DigitalPebble / behemoth

Behemoth is an open source platform for large scale document analysis based on Apache Hadoop.
Other
281 stars 60 forks source link

Ingest times with CorpusGenerator #24

Closed butlermh closed 12 years ago

butlermh commented 13 years ago

I am seeing quite slow ingest times with CorpusGenerator - around an hour for the Enron dataset. Consider possible improvements:

jnioche commented 13 years ago

Would be good to use a profiler first in order to get a better understanding of what actually takes time (there are quite a few commercial products that have a demo mode and an integration with Eclipse)

Having the CorpusGenerator as a MapReduce job would be good anyway, provided that by default the input path given as argument is considered on the local filesystem, unless of course a different filesystem is explicitely specified (e.g. s3://xxxx). This can be tracked in a separate issue.

butlermh commented 13 years ago

Here is the result of using HProf and HPJMeter. The bulk of the time is being spent in FileInputStream.readBytes.

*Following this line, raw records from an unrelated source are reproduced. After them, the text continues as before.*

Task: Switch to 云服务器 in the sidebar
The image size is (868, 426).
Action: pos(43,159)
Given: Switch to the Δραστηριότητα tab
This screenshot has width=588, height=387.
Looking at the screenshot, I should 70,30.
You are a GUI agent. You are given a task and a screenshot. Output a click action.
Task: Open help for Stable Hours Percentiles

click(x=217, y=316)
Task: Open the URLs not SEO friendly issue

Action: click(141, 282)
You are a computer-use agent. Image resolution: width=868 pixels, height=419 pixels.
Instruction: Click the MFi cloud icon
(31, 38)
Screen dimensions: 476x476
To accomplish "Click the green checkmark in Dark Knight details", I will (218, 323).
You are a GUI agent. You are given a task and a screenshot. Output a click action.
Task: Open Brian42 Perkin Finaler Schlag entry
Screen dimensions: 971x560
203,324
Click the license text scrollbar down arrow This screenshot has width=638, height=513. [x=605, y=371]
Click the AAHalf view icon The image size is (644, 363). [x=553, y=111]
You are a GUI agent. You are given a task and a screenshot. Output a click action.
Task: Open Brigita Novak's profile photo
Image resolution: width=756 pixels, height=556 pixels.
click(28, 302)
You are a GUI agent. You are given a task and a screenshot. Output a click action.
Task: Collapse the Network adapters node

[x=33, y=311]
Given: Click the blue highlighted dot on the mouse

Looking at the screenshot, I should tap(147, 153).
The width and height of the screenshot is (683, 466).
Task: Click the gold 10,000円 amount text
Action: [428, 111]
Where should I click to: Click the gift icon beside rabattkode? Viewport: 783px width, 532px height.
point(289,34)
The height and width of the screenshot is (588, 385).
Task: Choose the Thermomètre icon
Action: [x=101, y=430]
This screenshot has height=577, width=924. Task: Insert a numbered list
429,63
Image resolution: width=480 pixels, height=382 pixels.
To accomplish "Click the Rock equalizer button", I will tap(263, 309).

java.hprof.txt: Call Graph Tree (CPU) (virtual times, partial data, data estimated)
 2 022 795 (100%) java.lang.reflect.Method.invoke
    2 022 795 (100%) sun.reflect.DelegatingMethodAccessorImpl.invoke
       2 022 795 (100%) sun.reflect.NativeMethodAccessorImpl.invoke
          2 022 795 (100%) sun.reflect.NativeMethodAccessorImpl.invoke0
             2 022 795 (100%) com.digitalpebble.behemoth.util.CorpusGenerator.main
                2 022 795 (100%, 1 other caller) com.digitalpebble.behemoth.util.CorpusGenerator.processFiles
                   2 022 795 (100%) java.io.File.listFiles
                      2 009 652 (100%) com.digitalpebble.behemoth.util.CorpusGenerator$PerformanceFileFilter.accept
                         1 680 312 (100%) java.io.FileInputStream.read
                            1 680 312 (100%) java.io.FileInputStream.readBytes
                           242 275 (100%) org.apache.hadoop.io.SequenceFile$Writer.append
                              242 275 (100%) org.apache.hadoop.io.SequenceFile$RecordCompressWriter.append
                                   89754 (100%) org.apache.hadoop.io.compress.CompressorStream.finish
                                   70727 (100%) java.io.DataOutputStream.flush
butlermh commented 13 years ago

I experimented with three different ways of reading the input: the existing FileFilter, a plain implementation using FileInputStream and recusion, and a NIO implementation - see https://gist.github.com/1003053 for the code.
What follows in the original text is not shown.